Treasury releases plan to close the "tax gap" to raise revenue
Illustration: Annelise Capossela/Axios
The Treasury Department on Thursday unveiled new tax compliance measures that it estimates will raise an additional $700 billion in tax revenue over the next decade, before raising $1.6 trillion in the second decade.
Why it matters: The initiatives are part of President Biden’s American Families Plan agenda and they aim to close the “tax gap” between what the government is owed and what is actually paid.
- Treasury analysis puts that gap at $600 billion in 2019 and suggests it will balloon to roughly $7 trillion through the next 10 years.

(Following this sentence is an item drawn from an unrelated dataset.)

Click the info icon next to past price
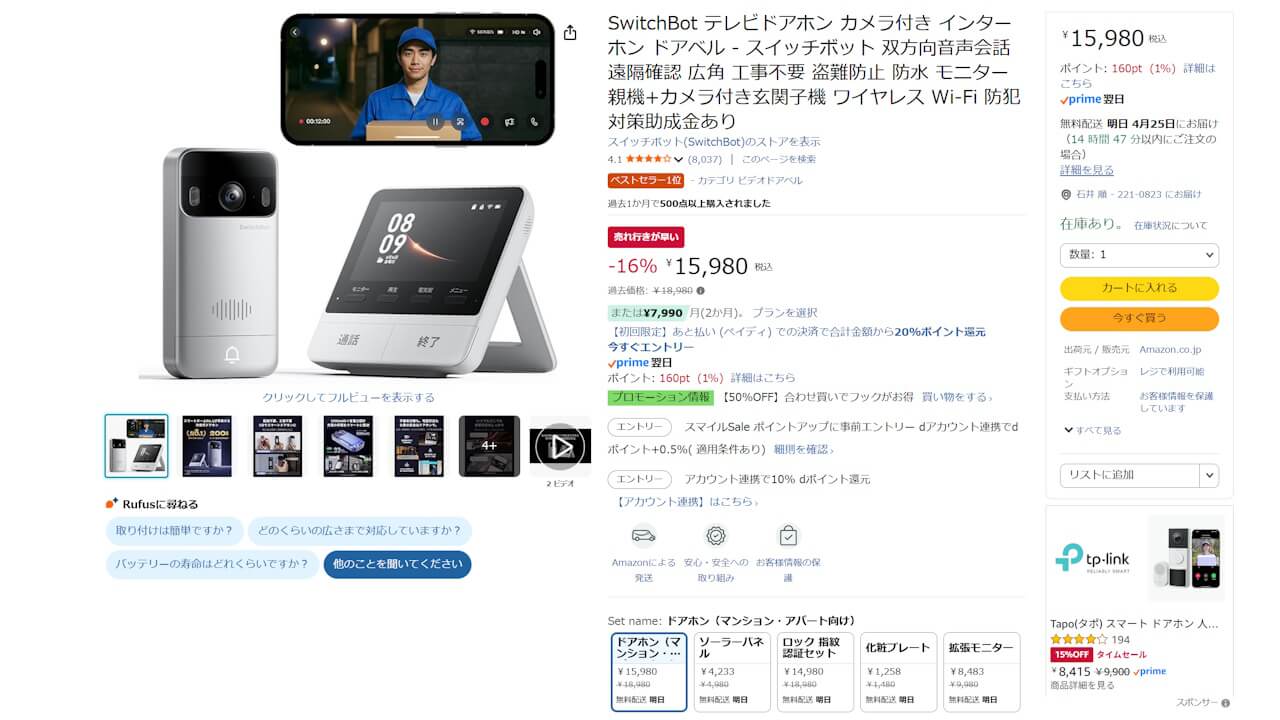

The new IRS compliance agenda includes:
- Investing nearly $80 billion in additional IRS resources over the next decade to focus on things like modernizing technology, improving data analytics, and hiring and training agents dedicated to complex enforcement.
- Improving IRS access to third-party reports, including those from financial institutions that could help uncover unreported income streams — helping to deter tax evaders.
- Building a technological infrastructure designed to focus on developing machine learning capabilities, providing protection against cyberattacks, and improving external communication with taxpayers.
- More oversight and stepped-up penalties for evaders — or those who help them, like unregulated tax preparers who may not be providing accurate guidance to their clients.
The $700 billion figure is on the conservative side, Treasury officials said. The impact of deterrence could help nudge the figure higher.
Eye-popping stat: The IRS has the oldest technological infrastructure in the U.S. government. It uses a programming language called Cobol, which is no longer taught and expensive to maintain.
- "The lack of a modernized technological infrastructure means that the IRS doesn't have the tools it needs to effectively meet the challenges of the day," an official said.
Of note: The IRS' plan to use third-party reports from financial institutions as a reference for audits will focus on individuals making more than $400,000 per year, officials said.
The bottom line: The Biden administration is under pressure to find ways to pay for its ambitious American Families Plan and American Jobs Plan. This is one piece of that puzzle.